— Task prompt —
If a line in the entries below includes "dropdown", pick it out and copy it.

(Collected data)
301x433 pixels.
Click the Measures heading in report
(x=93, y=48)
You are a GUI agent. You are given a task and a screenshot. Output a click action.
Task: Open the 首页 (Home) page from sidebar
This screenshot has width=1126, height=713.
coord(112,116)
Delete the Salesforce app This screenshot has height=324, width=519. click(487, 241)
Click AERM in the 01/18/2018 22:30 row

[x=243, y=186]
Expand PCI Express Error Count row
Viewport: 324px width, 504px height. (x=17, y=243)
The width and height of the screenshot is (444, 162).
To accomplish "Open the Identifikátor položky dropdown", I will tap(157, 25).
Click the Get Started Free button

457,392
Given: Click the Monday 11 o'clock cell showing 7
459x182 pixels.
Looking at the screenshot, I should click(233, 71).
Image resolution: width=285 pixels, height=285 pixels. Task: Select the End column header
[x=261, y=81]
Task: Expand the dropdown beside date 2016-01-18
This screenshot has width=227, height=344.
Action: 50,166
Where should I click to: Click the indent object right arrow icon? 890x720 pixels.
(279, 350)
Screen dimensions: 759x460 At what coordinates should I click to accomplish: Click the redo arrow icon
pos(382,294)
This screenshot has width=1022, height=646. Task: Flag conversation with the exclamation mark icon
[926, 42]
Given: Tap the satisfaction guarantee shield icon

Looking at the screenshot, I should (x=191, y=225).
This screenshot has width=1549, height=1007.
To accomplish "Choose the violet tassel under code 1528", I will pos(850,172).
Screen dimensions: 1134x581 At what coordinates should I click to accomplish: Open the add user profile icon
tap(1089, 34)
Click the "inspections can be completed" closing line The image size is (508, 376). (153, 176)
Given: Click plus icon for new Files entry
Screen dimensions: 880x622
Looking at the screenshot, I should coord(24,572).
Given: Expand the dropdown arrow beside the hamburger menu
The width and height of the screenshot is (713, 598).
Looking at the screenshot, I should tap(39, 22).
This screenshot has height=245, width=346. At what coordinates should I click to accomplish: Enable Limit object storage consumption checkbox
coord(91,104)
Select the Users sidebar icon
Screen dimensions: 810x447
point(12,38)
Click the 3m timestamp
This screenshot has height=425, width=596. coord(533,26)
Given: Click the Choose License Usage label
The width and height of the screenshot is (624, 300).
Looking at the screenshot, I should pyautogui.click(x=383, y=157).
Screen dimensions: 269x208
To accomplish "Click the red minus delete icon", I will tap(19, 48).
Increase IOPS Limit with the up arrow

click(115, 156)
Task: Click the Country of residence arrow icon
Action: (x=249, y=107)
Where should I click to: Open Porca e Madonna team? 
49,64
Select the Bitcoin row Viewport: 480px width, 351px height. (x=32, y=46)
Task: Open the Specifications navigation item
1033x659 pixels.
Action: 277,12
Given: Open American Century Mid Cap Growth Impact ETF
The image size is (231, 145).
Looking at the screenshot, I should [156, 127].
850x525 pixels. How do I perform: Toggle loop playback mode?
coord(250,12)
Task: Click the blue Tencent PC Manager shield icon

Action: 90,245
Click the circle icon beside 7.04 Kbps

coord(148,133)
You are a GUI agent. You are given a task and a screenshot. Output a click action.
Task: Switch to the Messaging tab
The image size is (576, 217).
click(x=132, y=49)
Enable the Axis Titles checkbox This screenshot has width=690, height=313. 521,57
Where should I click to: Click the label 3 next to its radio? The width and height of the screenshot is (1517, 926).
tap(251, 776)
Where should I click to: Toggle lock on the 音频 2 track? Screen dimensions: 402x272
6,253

— Answer to this task —
To accomplish "Open the Identifikátor položky dropdown", I will tap(157, 25).
Task: Expand the dropdown beside date 2016-01-18
Given: Expand the dropdown arrow beside the hamburger menu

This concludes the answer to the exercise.